Santos, Filipa Fonseca (2026). A mulher por detrás da parede. Lisboa: Pengui
N.º de páginas: 200
Início da leitura: 11/05/2026
Fim da leitura: 13/05/2026
**SINOPSE WOOK**
"Durante quinze anos, Estefânia viveu entre a promessa e a espera. Apaixonou-se por Artur, um homem casado, e aceitou um amor confinado a um espaço improvável, onde uma parede móvel separa o desejo da mentira. Quando a mulher de Artur o visita, a parede fecha-se, e Estefânia vê-se reduzida ao lugar invisível da amante, a vida suspensa, acreditando que um dia ele cumprirá a promessa de deixá-la livre — ou de libertar-se.
Inspirado em factos reais, este é um romance que toca em feridas íntimas com delicadeza e intensidade. Uma dissecação literária da culpa, do autoengano e das múltiplas formas de submissão feminina.
Da autora de O Elevador, já adaptado a filme, e de E Se Eu Morrer Amanhã?, livro fenómeno em Portugal e no Brasil que em breve também chegará ao grande ecrã."
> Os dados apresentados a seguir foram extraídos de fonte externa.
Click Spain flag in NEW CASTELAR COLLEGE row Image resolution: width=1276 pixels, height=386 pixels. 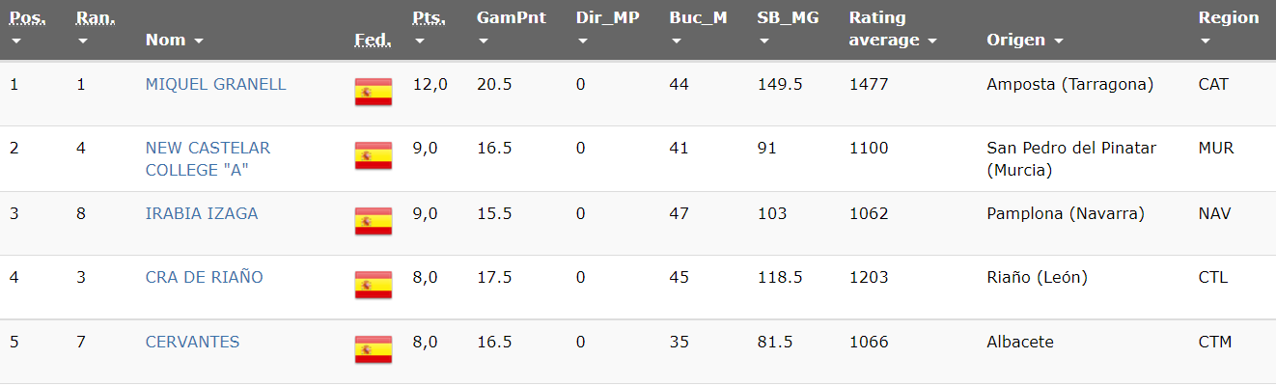tap(373, 155)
A Mulher por Detrás da Parede confirma algo que nem sempre é evidente na ficção contemporânea portuguesa: é possível partir de um enredo aparentemente comum e transformá-lo numa reflexão inquietante sobre fragilidade emocional, dependência afetiva e identidade. Filipa Fonseca Santos pega numa situação reconhecível, a relação entre uma mulher e um homem casado, sustentada pela promessa adiada e pela manipulação, e evita cair no dramatismo fácil ou no moralismo previsível. O interesse do romance está precisamente na forma como escava o que existe por baixo dessa superfície.
Mais do que uma história de traição ou de ilusão amorosa, o livro constrói um retrato de alguém moldado por ausências antigas, por feridas que vêm da infância e que se prolongam silenciosamente pela vida adulta. A protagonista não surge apenas como alguém presa a uma relação desequilibrada; surge como alguém incapaz de reconhecer plenamente o seu próprio valor, habituada a aceitar migalhas emocionais e a viver dentro de limites que ela própria foi interiorizando ao longo dos anos. As “paredes” do título acabam por ganhar um significado muito mais amplo: não são apenas barreiras externas, mas estruturas emocionais invisíveis, erguidas lentamente pelo medo, pela insegurança e pela necessidade de validação.
Também merece destaque a capacidade da autora para escrever sobre vulnerabilidade sem transformar a protagonista numa figura simplista ou meramente passiva. Há contradições, hesitações e uma humanidade reconhecível nas escolhas que faz, mesmo quando o leitor gostaria que encontrasse outra direção. É precisamente essa ambiguidade que dá força ao livro e impede que a narrativa se reduza a um simples retrato de vítima e manipulador.
Do ponto de vista estilístico, a leitura flui com naturalidade e maturidade narrativa. Ainda assim, houve um pequeno detalhe linguístico que me afastou momentaneamente do texto: a repetição da expressão “meio que”, usada em duas ocasiões. Sendo uma construção oral de que pessoalmente não gosto, senti-a destoar ligeiramente do tom geral da obra. É, porém, uma reserva mínima num romance que, no essencial, demonstra consistência e qualidade literária.